Money, money, money . . . MONEY!
Rad Oncs got to have it, Derms really need it. Do things, do things, do things, bad things with it.
--------------------------------------------------------------------------------------------------
But seriously, it's all about referral patterns. As the perpetual "bottom feeders" of the referral hierarchy, Rad Oncs require referrals to sustain themselves. There are virtually no patients who walk through my door saying, hey I saw your fancy ad (on the interstate, on TV, on the radio, in the paper) and I want you to treat my cancer!

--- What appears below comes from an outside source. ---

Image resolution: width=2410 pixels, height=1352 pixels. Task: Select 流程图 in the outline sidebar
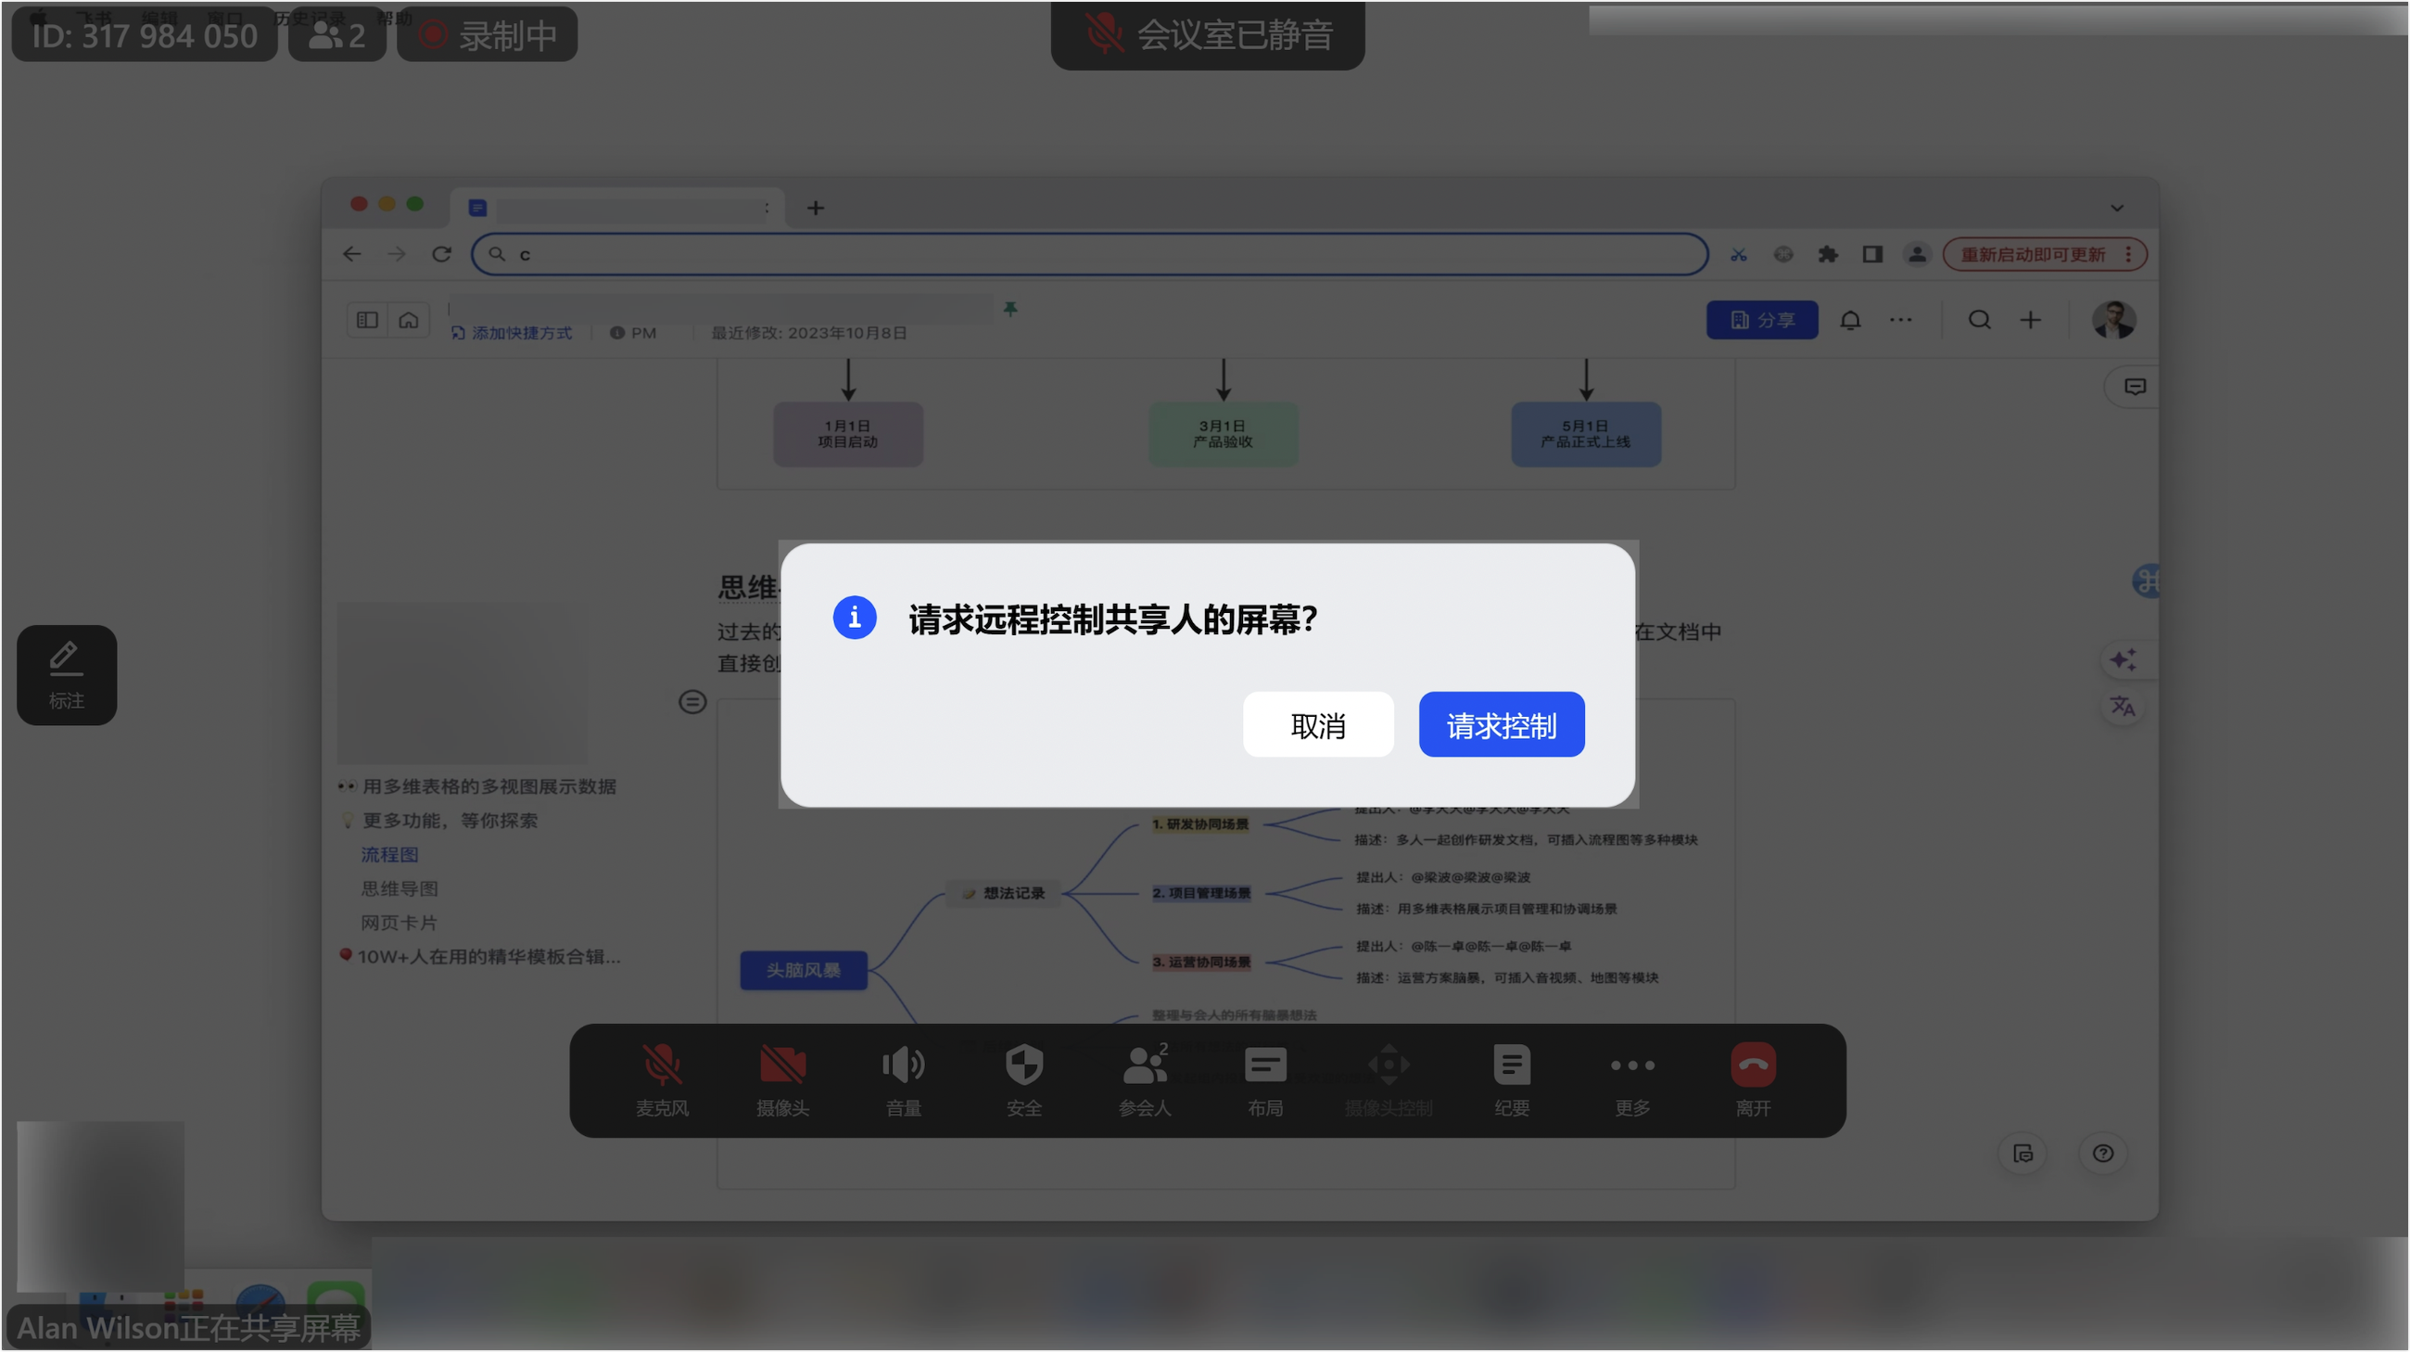coord(389,855)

Skin patients have to come from Dermatologists (or PCPs to a far lesser extent). When Derms see the ridiculous revenue that you are pumping out of THEIR skin cancer patients, they buy the machine themselves, employ a Rad Onc/RTT/Physicist themselves and have at it.

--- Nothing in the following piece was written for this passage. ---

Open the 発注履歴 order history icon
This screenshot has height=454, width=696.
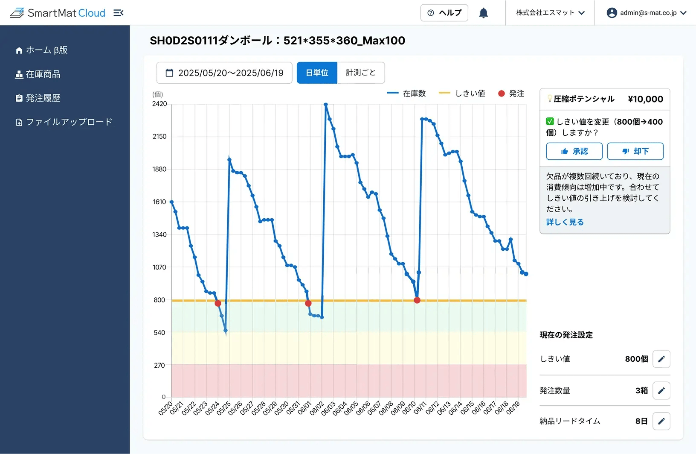[x=19, y=98]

Alternatively, they can buy the machine and contract Rad Oncs to provide the professional services. However, if you've ever done skin e-brachy you will understand when I say it is probably one of the most professionally unsatisfying clinical experiences. No contours, no rigorous thinking, no literature review, no bonding with patients, etc. They just show up (usually in a wheelchair or motorized scooter from a SNF) - you plop 'em on the exam table, draw a little circle around their BCC/SCC and that pretty much ends your clinical involvement.
Given the scenario above, most Rad Oncs in a practice do not wish to do e-brachy full-time which leads to problems with patient continuity. Hence, Derms try to hire a full-time Rad Onc to do it when their profit margin hits a certain point.